Copy word for word the lines of the records below, beginning at the one with "Given: Click the edit icon beside Silver" and finishing at the one with "You are a computer-use agent. This", ends included, but none of the pictures.

▶ **Records drawn from a dataset**:
-------------------------

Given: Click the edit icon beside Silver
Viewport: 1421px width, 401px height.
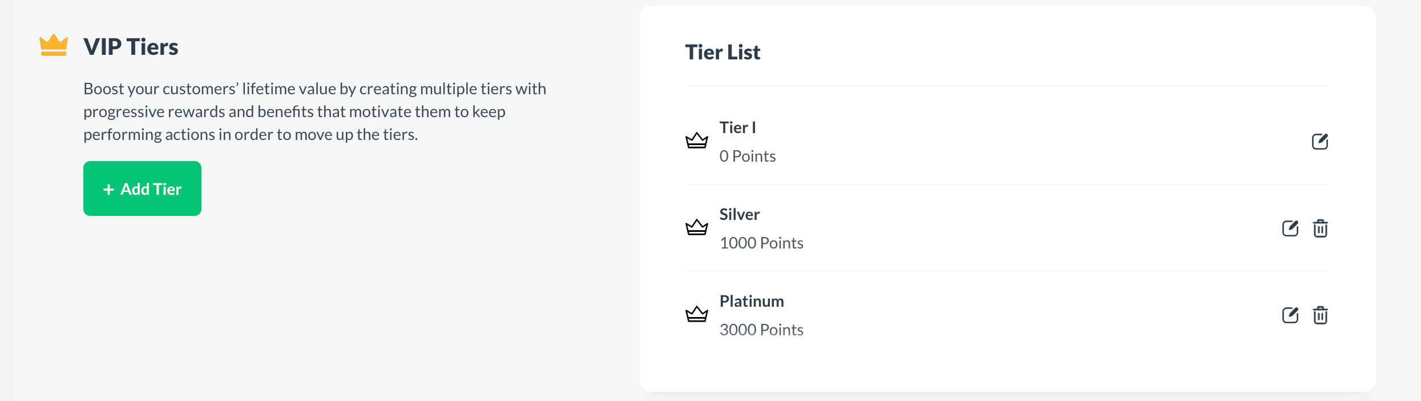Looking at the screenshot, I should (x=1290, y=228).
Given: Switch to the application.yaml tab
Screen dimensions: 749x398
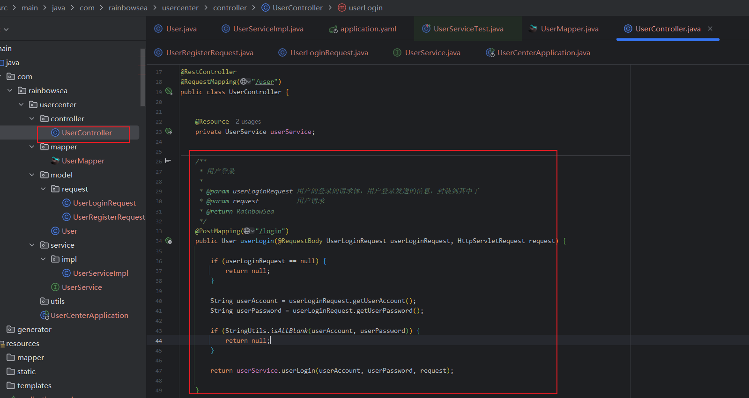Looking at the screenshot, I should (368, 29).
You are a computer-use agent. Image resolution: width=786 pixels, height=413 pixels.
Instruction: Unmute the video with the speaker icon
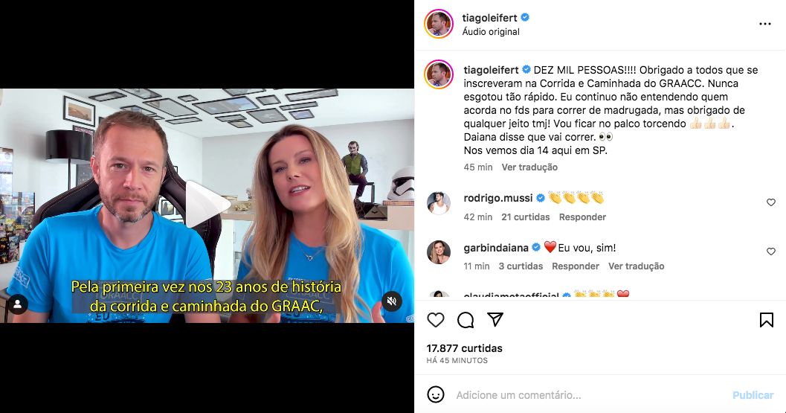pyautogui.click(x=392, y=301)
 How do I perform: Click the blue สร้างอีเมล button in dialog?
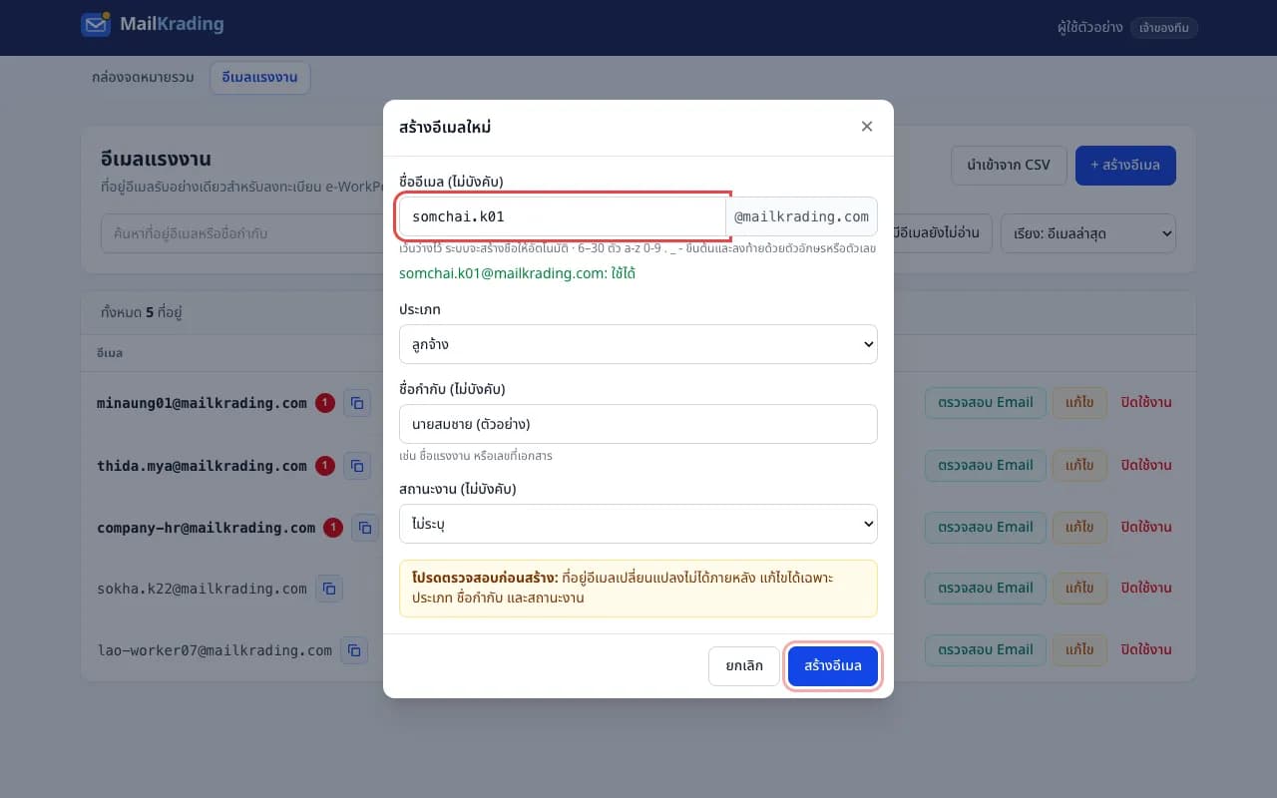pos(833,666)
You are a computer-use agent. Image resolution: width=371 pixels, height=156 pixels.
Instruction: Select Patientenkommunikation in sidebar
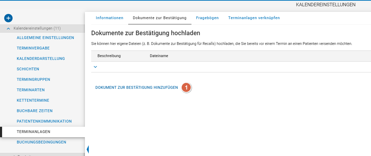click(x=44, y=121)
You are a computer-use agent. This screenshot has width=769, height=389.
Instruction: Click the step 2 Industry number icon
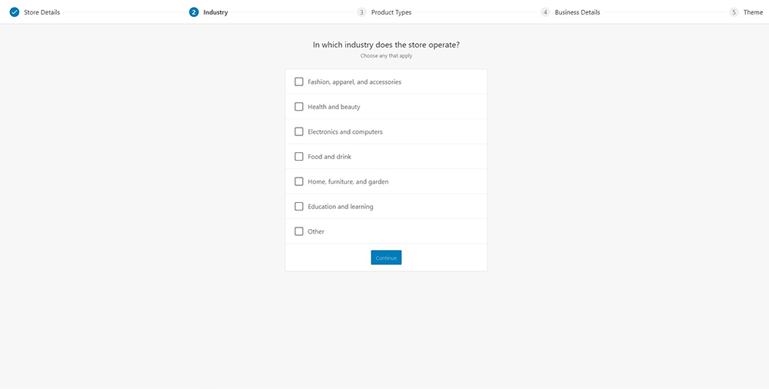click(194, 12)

-------------------------

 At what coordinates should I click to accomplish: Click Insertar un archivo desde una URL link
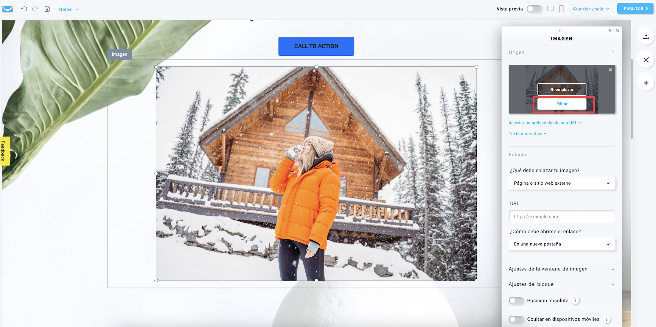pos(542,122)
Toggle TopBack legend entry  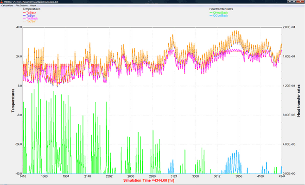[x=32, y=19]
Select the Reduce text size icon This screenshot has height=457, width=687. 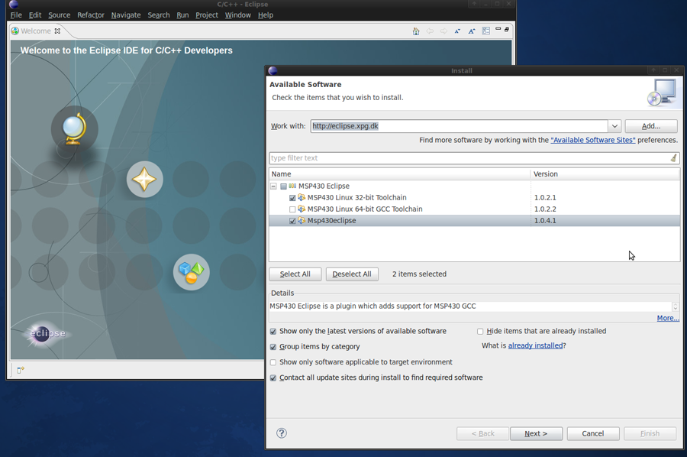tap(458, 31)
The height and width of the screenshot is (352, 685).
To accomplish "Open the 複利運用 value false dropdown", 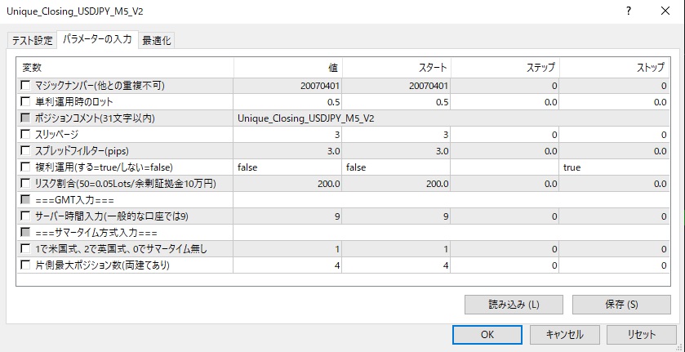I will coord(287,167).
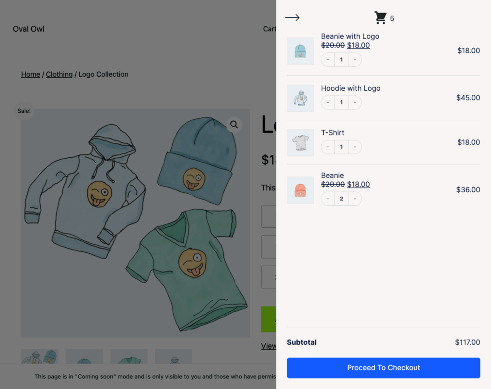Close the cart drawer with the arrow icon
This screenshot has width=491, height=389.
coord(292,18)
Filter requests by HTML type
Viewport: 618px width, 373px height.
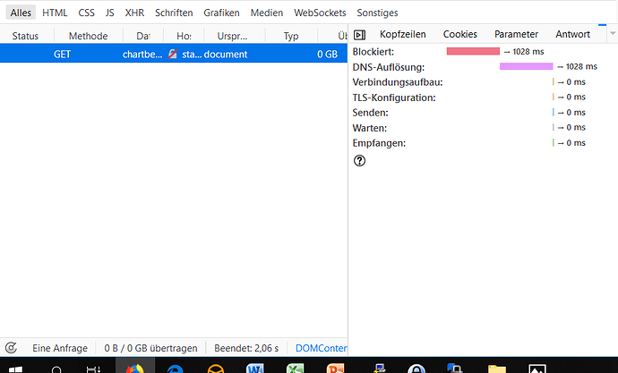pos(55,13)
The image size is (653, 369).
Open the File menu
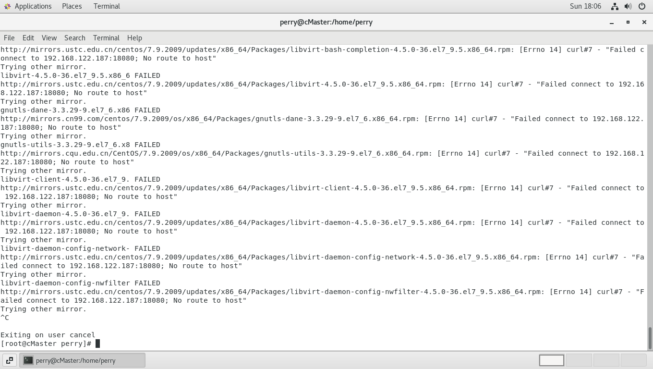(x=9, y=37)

-------------------------

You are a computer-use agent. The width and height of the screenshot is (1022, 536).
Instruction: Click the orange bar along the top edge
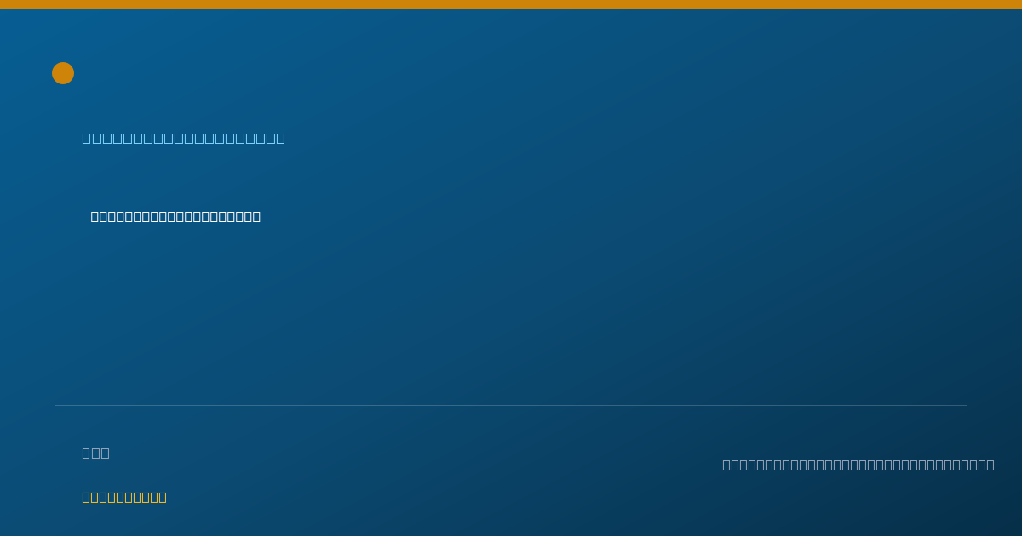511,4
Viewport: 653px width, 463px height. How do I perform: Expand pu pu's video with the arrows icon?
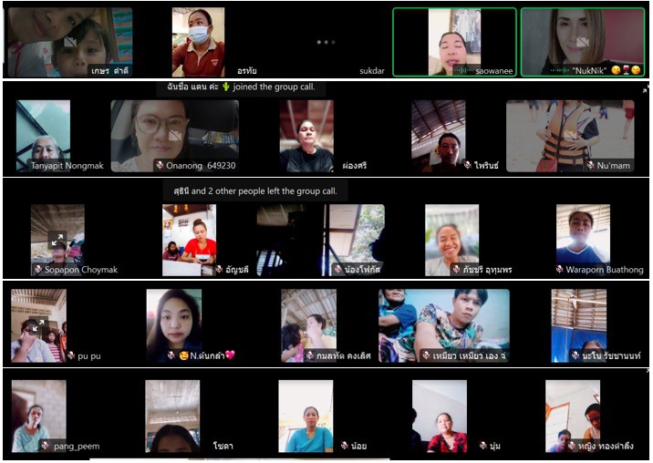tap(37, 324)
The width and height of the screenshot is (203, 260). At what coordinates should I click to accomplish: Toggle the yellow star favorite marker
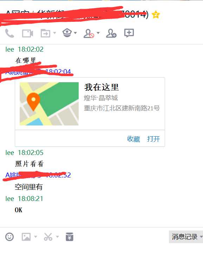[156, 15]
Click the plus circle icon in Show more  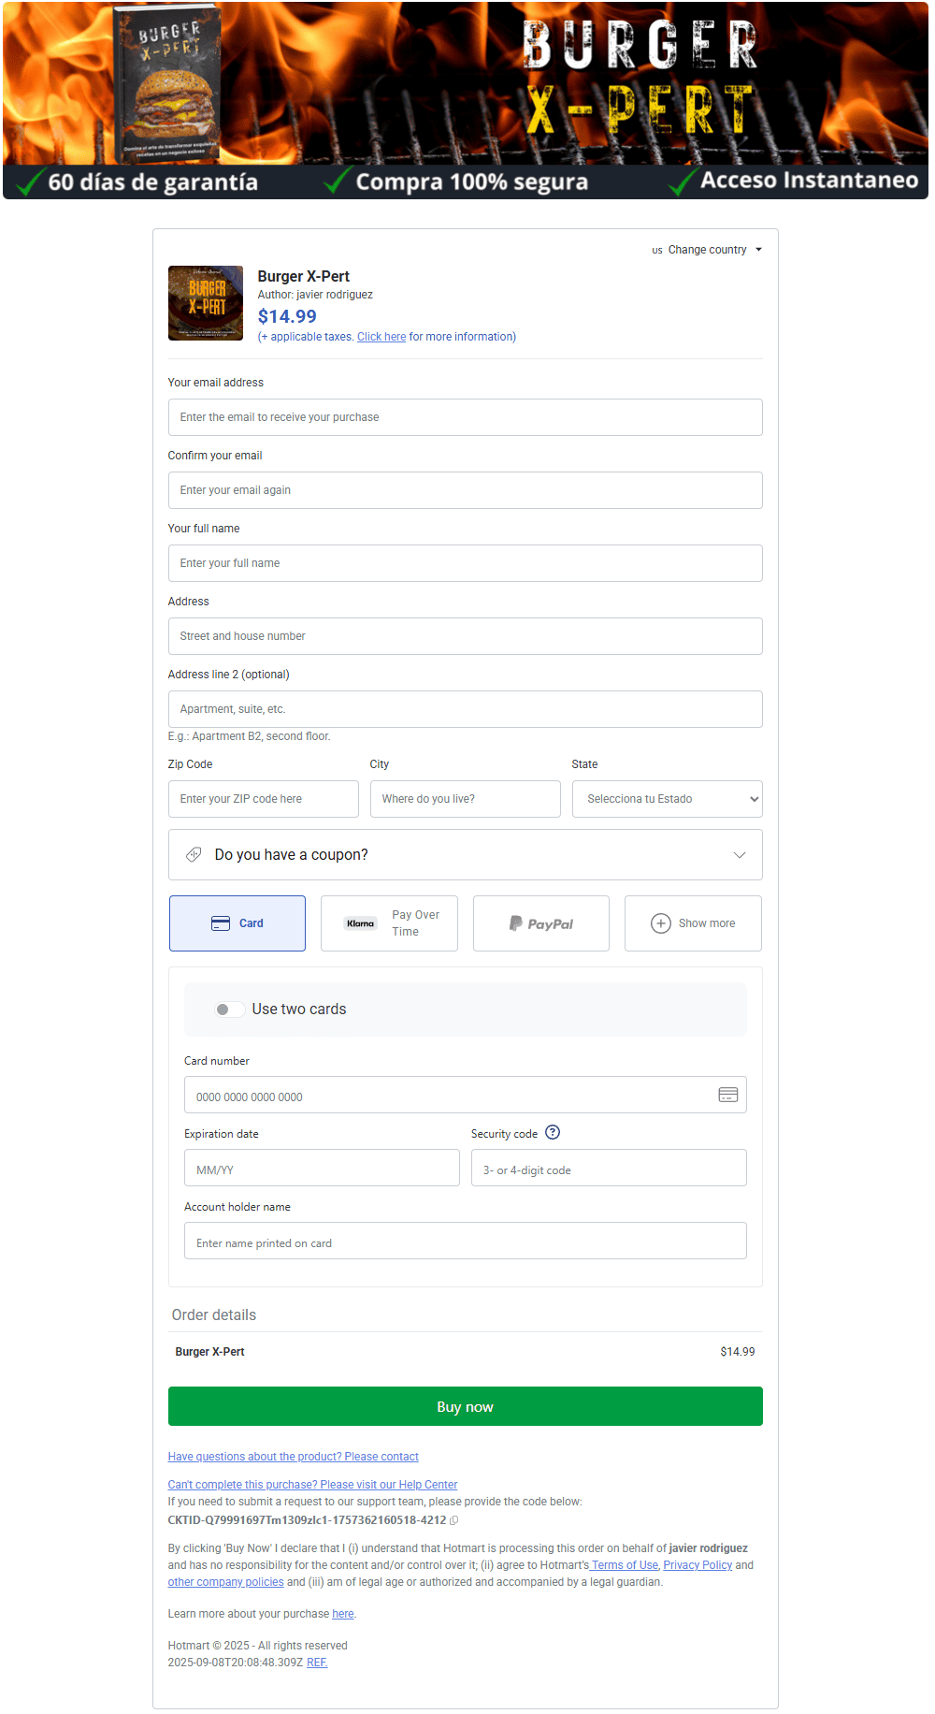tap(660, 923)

-------------------------

▶ **YOUR RESPONSE**:
Given: Click the edit icon beside Silver
Viewport: 1421px width, 401px height.
Looking at the screenshot, I should (x=1290, y=228).
Given: Switch to the application.yaml tab
Screen dimensions: 749x398
Looking at the screenshot, I should (368, 29).
You are a computer-use agent. Image resolution: width=786 pixels, height=413 pixels.
Instruction: Unmute the video with the speaker icon
pyautogui.click(x=392, y=301)
 How do I perform: Click the blue สร้างอีเมล button in dialog?
pos(833,666)
You are a computer-use agent. Image resolution: width=371 pixels, height=156 pixels.
Instruction: Select Patientenkommunikation in sidebar
click(x=44, y=121)
You are a computer-use agent. This screenshot has width=769, height=389.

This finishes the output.